There is a silence spreading through American Jewish life, and it is loudest from the bimah. In a time of moral confusion, rising antisemitism, ideological extremism, and open threats to Jewish sovereignty, too many rabbis have chosen comfort over confrontation, nuance over clarity, and institutional safety over prophetic responsibility. The result is a spiritual leadership crisis—and a Jewish public increasingly unable to distinguish between moral complexity and moral collapse.
In the wake of October 7, as Israeli civilians were slaughtered and Jewish students harassed in American universities, many rabbis issued carefully hedged statements. They called for peace, for understanding, for mutual empathy. They quoted Heschel and Buber and invoked the image of God in every human being. But what many did not say—what too many refused to say—was the truth: that Hamas is evil. That Israel has a right and obligation to fight. That the Jewish people are under attack.

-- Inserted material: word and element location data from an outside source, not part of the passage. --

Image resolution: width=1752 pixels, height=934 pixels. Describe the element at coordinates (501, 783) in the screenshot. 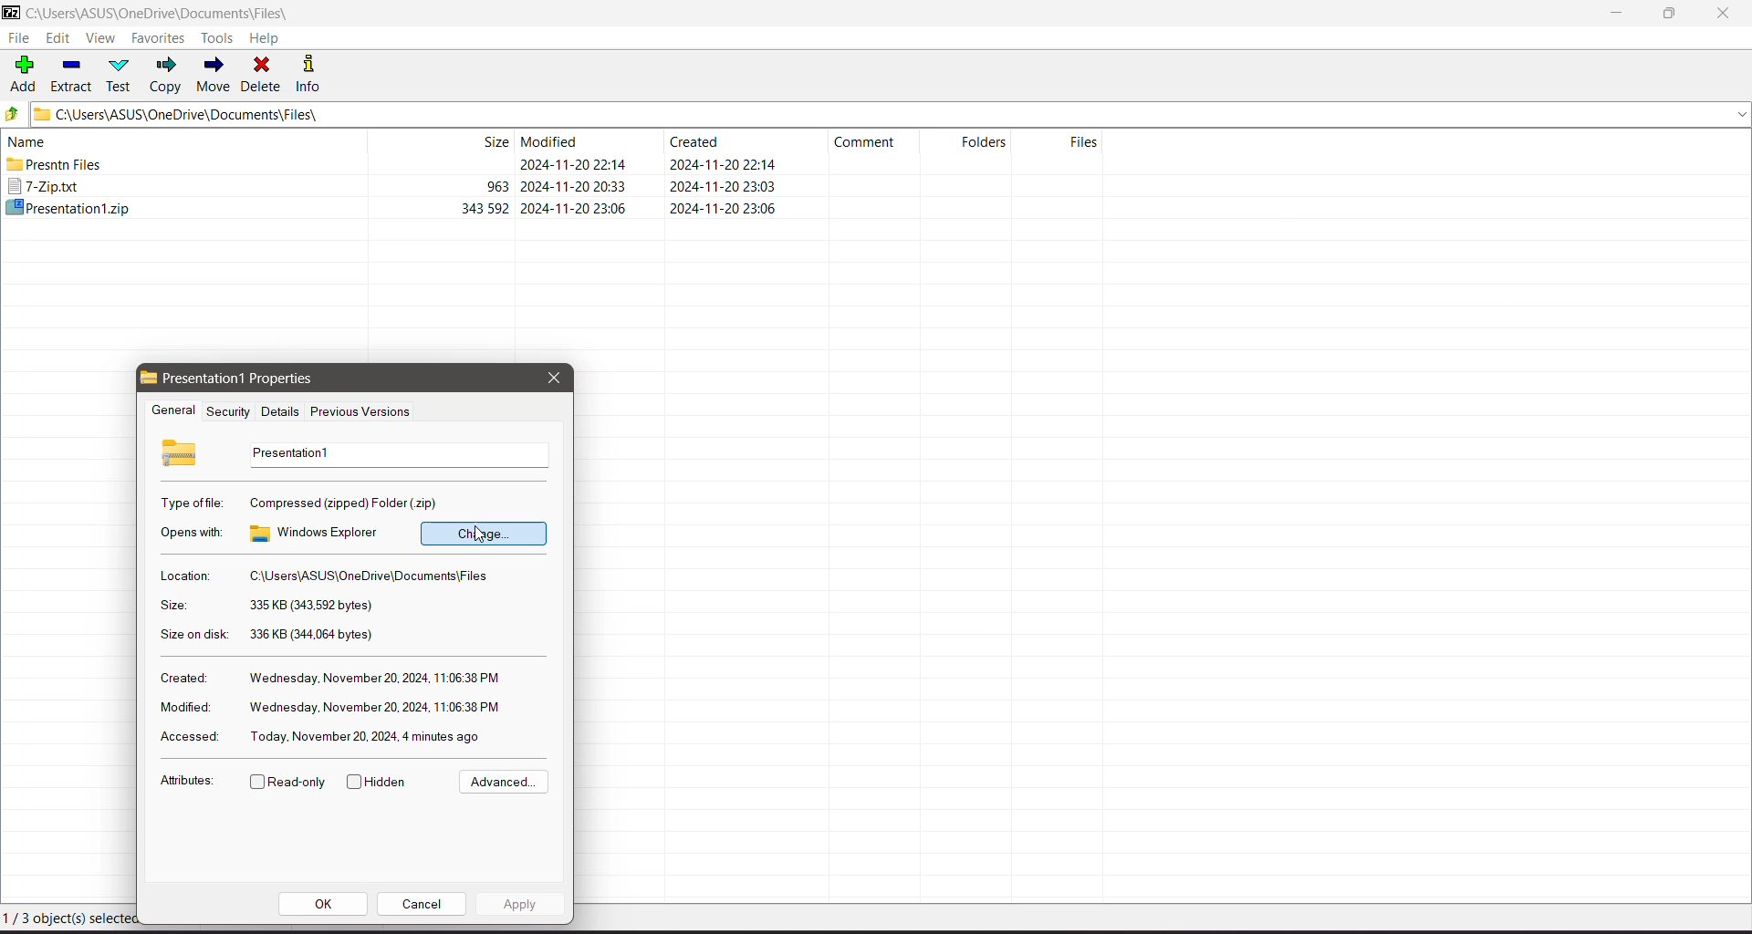

I see `Advanced` at that location.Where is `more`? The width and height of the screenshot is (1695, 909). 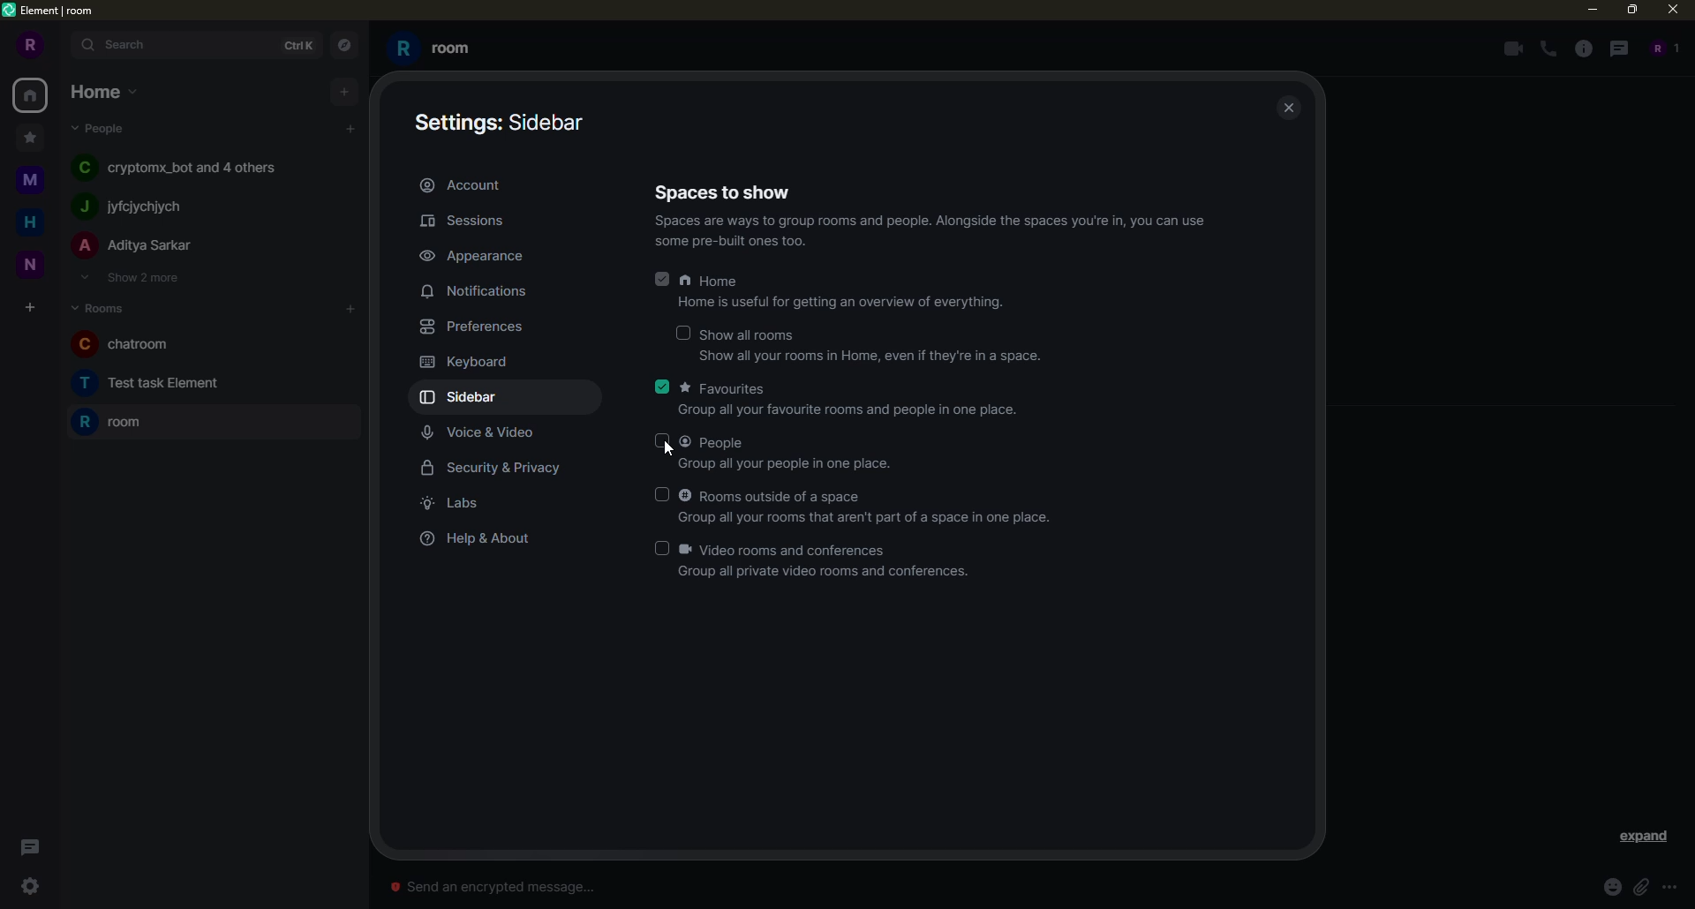 more is located at coordinates (1669, 888).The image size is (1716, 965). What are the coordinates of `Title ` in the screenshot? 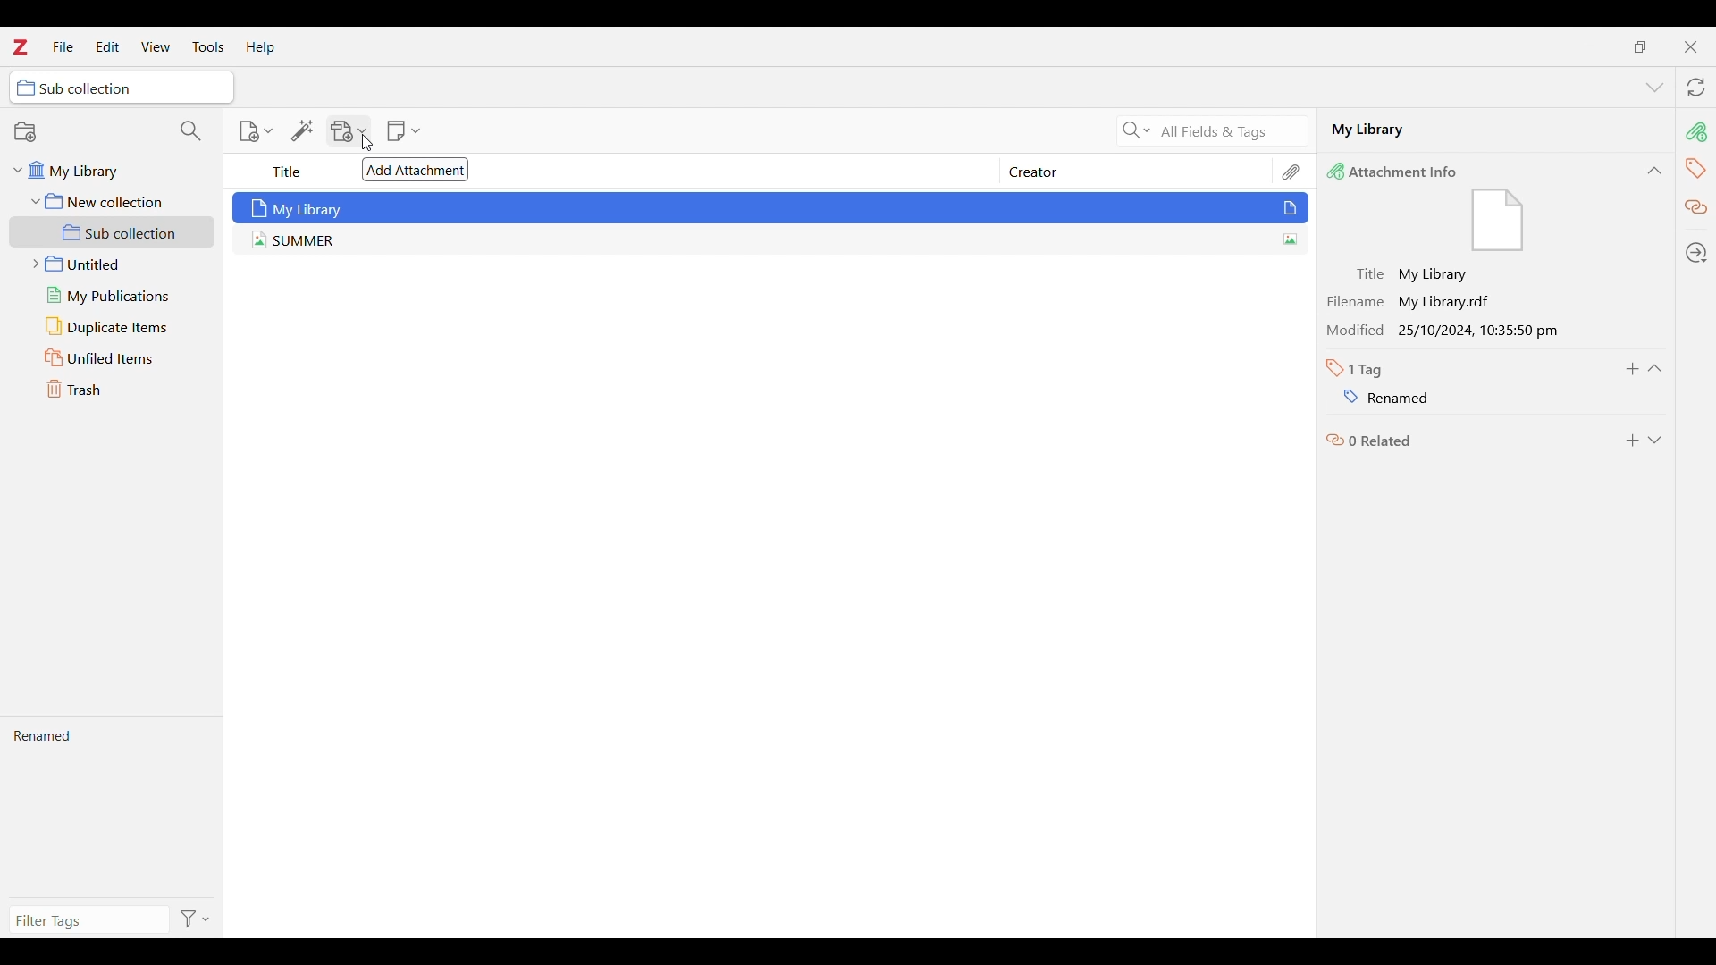 It's located at (288, 173).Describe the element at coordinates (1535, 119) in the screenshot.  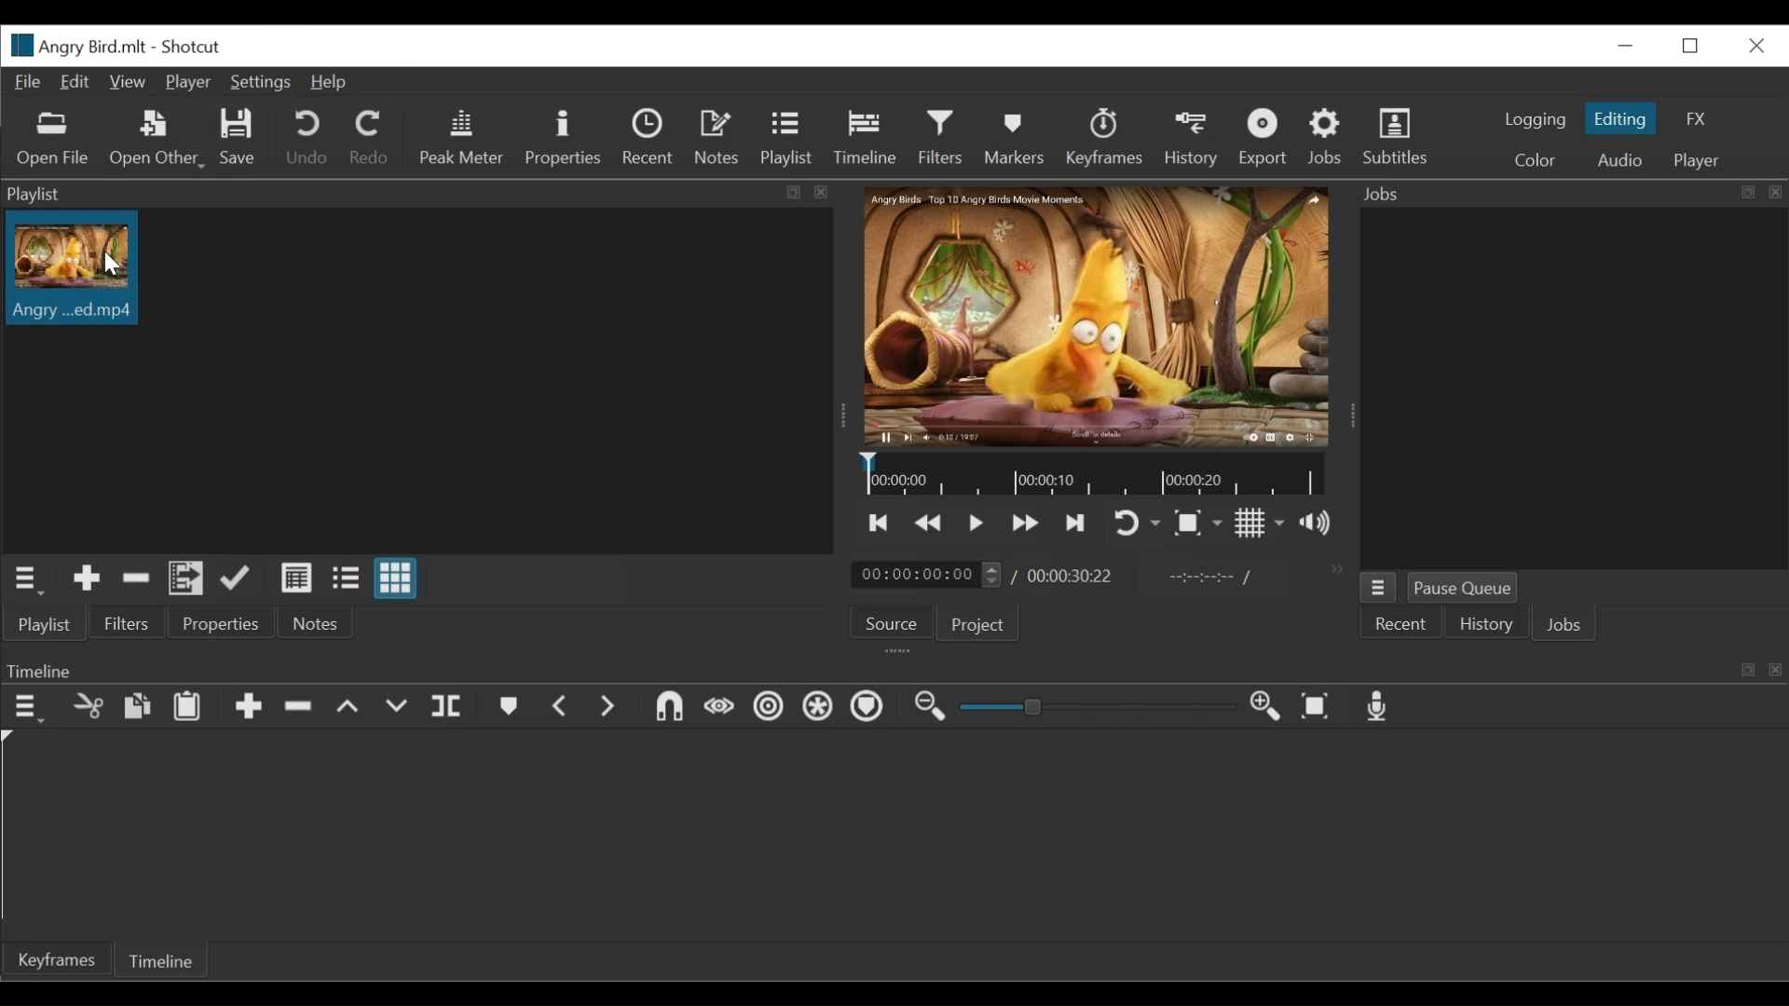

This is not merely a political failing. It is a theological one. The prophets of Israel did not avoid difficult truths. They thundered. They exposed. They challenged power. And sometimes they were killed for it. When Amos rebukes the people for injustice, or Jeremiah weeps over moral rot, they are not engaging in spiritual diplomacy. They are enacting covenantal truth-telling. Halakhically, the category for such moral responsibility is tochachah, rebuke rooted in love and fidelity. A rabbi who cannot name evil cannot fulfill this obligation.
So why are so many rabbis silent or evasive? Part of it is structural. Many work in institutions dependent on donors, boards, or politically divided communities. Speaking plainly risks alienating members. It threatens jobs. It disrupts the illusion of communal harmony. But fear of discomfort is not a valid excuse for spiritual abdication. As Rav Soloveitchik warned, a rabbi is not a communal technician but a covenantal guardian. The role is not to please but to lead.
There is also a deeper ideological fear: that taking a strong stand might compromise the rabbi’s self-perception as a moral universalist. In many liberal rabbinic circles, the fear of being “parochial” or “ethnocentric” outweighs the duty to protect the Jewish people. In the name of pluralism, some rabbis have blurred every moral boundary. In the name of peace, they have erased the difference between attacker and defender. This is not moral courage. It is cowardice disguised as nuance.
Moral clarity does not preclude compassion. We can mourn civilian suffering in Gaza while still affirming that Israel has the right to destroy Hamas. We can grieve for all human loss while refusing to equivocate about who started the war and who seeks genocide. Jewish law and ethics are not allergic to power; they are meant to shape its use. But shaping it begins with naming reality.
The Torah commands us, tzedek tzedek tirdof—justice, justice you shall pursue. But it does not say “comfort, comfort you shall preserve.” Justice requires speech. It requires moral boundaries. It requires standing up and saying, without euphemism: this is right and this is wrong.
The consequence of rabbinic silence is a confused and alienated Jewish public. Young Jews, especially, are desperate for moral direction. They are bombarded with anti-Israel propaganda, shamed by their peers, and overwhelmed by moral relativism. When rabbis refuse to speak clearly, they leave a vacuum. And into that vacuum rush voices that are louder, angrier, and unmoored from Jewish covenant.
In his essay “Kol Dodi Dofek,” Rav Soloveitchik described the State of Israel as a theological challenge to the Diaspora rabbi. It was no longer enough to spiritualize Judaism. History had returned. Power had returned. And with it, responsibility. Today, that challenge is even more urgent. If rabbis cannot respond to Jewish crisis with Jewish strength, then what exactly are we leading?
Heschel once said that the task of the prophet is not to comfort the afflicted but to afflict the comfortable. That includes rabbis. We must afflict our own comfort. We must risk offense. We must speak. Not for politics, but for Torah. Not to defend policy, but to defend peoplehood. If we believe in a covenant, then we must act like guardians of that covenant.
A rabbi who cannot say that the Jewish people are right to defend themselves, that Jewish sovereignty is sacred, that Jewish history matters—such a rabbi may be a fine counselor or teacher, but they are not a leader.
This is a time for moral courage. A time for emet—truth. The kind of truth that cuts, and heals. The kind of truth that risks conflict to preserve integrity. The kind of truth that does not wait for permission.
Rabbis must lead. Not from fear. Not from behind. But from the front—with Torah in our hands and truth in our mouths. Because if we are afraid to say the truth, someone else will say a lie louder. And our people—our sacred, embattled, eternal people—will pay the price.
Judaism deserves leaders who are not afraid to speak. Now, more than ever.